Although his research goals are purely historical, Moscati’s investigations have plenty of philosophical interest. First, his wide-ranging survey of different economists’ positions reveals the great variety of alternative views that one might have about utility measurement—and their problems. Second, there are some fascinating and neglected events that invite philosophically oriented case studies. Third, for those of us interested in decision theory and Bayesianism, his book provides a comprehensive yet comprehensible account of the origins of some crucial problems for the use of utility theory in expected utility theory (EUT). For example, he describes the discovery in the 1970s of the sensitivity of measured expected utilities to apparently irrelevant changes in the probabilities of lotteries in an experiment. As Moscati notes, these measurement issues are not just problems for EUT as a descriptive theory but also for its normative interpretation, since the advice of EUT in a particular decision problem could vary arbitrarily with the measurement method chosen. By analogy, EUT’s normative usefulness would be damaged if it was hard to elicit subjective probabilities, because it would be unclear what the theory advised in particular decision problems.
In Part 1, Moscati discusses the early marginalists’ views on utility measurement. Against the standard narrative in the history of economics, he argues that Carl Menger, William Stanley Jevons, Léon Walras, and their fellow marginalist revolutionaries were not cardinalists. According to a cardinalist view of utility measurement, the choices of the measure’s unit and zero point are arbitrary. Consequently, the measurements are unique only up to a transformation from utility function U1 to utility function U2 fitting the form U2(x) = αU1(x) + β, where x is a particular circumstance, α is a positive number, and β is a positive or negative number. However, cardinalism does entail unique magnitudes of differences among the values of a particular person’s utility function.
Moscati argues that the early marginalists held to a similar but distinct theory of utility measurement, which he calls a ‘unit-based’ theory. According to this view, there is a non-arbitrary zero point for utility. Only the choice of unit is arbitrary. Analogously, it is not arbitrary that zero kilograms is equal to zero pounds, whereas choice of metric or Imperial units for weight is arbitrary. In utility’s case, this means that transformations are only allowed if U2(x) = αU1(x). Put differently, there is no β term, and therefore if U1(x) = 0, then U2(x) = 0, but it is permissible that U1(x) = 2 and U2(x) = 2U1(x) = 4. As Moscati notes, a recalcitrant problem for the early marginalists was to reconcile their theory of measurement with their actual utility theories. Most obviously, what was the zero point of utility, and how could one determine it empirically in real situations?
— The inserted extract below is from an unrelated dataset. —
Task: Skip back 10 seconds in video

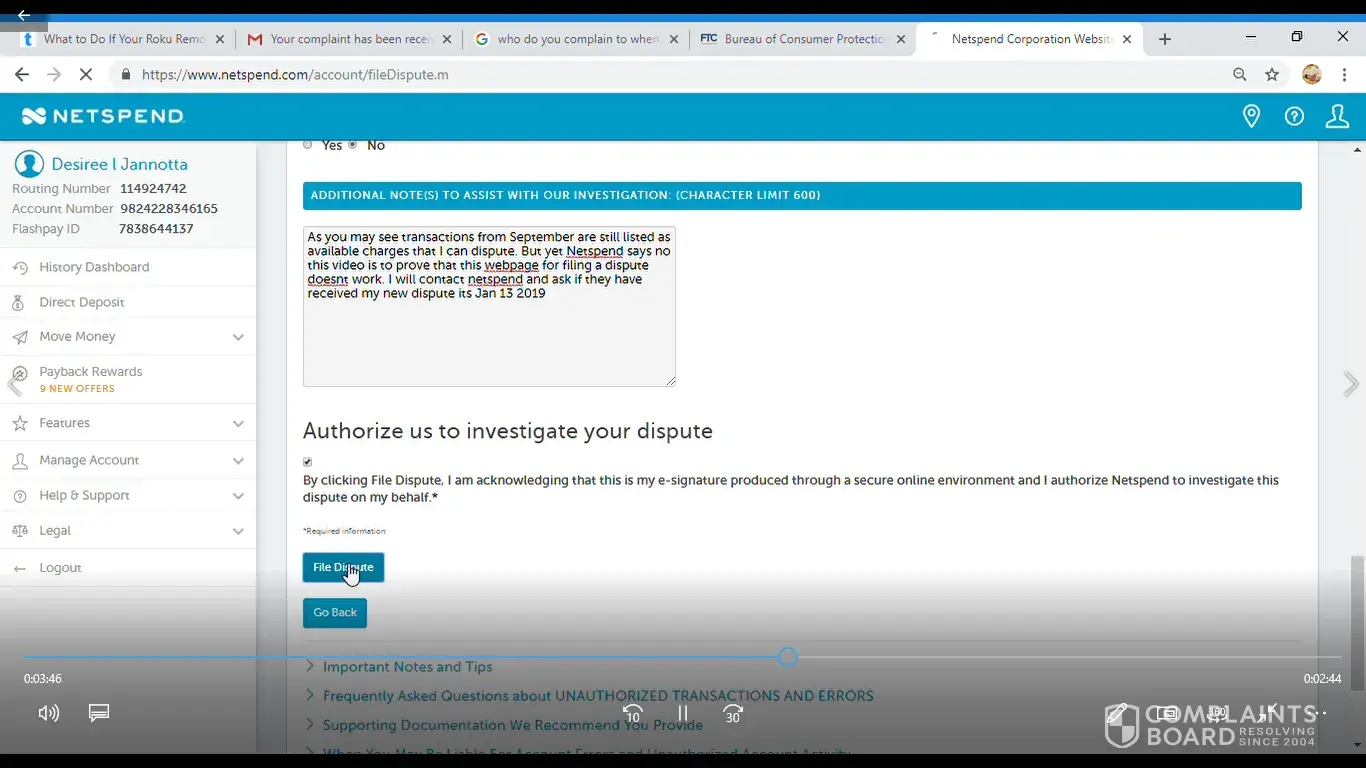Action: 632,714
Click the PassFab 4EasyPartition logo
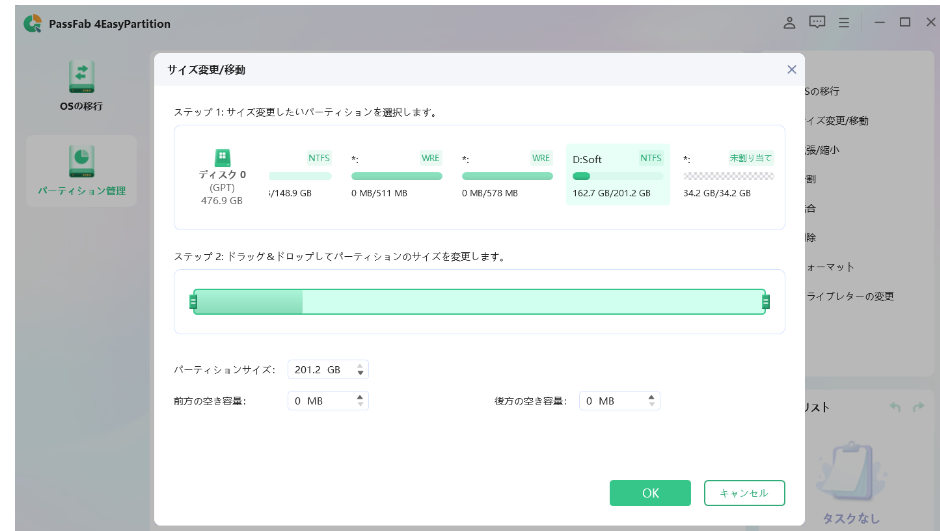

In Part 2, Moscati discusses the emergence of yet another theory of utility measurement. According to ordinalism, the utility measure is unique only up to the preservation of the ordering of circumstances’ utilities: for any circumstances x and y, it requires only that transformations satisfy the condition that if U1(x) ≥ U1(y), then U2(x) ≥ U2(y). Therefore, the unit of measurement, the zero point and the magnitude of differences are all arbitrary. An astounding logical discovery in this period was that the key results of utility theory were derivable using only ordinal utilities. These formal achievements, by economists such as Vilfredo Pareto, strongly encouraged economists to adopt ordinalism: it avoided the problem of determining the zero-point, yet ordinal utility could play the required theoretical roles for utility. The marginalist theory of value and its advantages proved to depend on more modest theses about utilities than economists had previously thought. Moscati describes how these formal achievements helped the ordinalist view to reach ascendency, especially from the 1930s onwards. He also challenges some earlier accounts of these developments: contrary to Friedrich Hayek and George Stigler, he argues that ordinalism did not begin with Menger, but rather emerged in the work of later economists like Pareto.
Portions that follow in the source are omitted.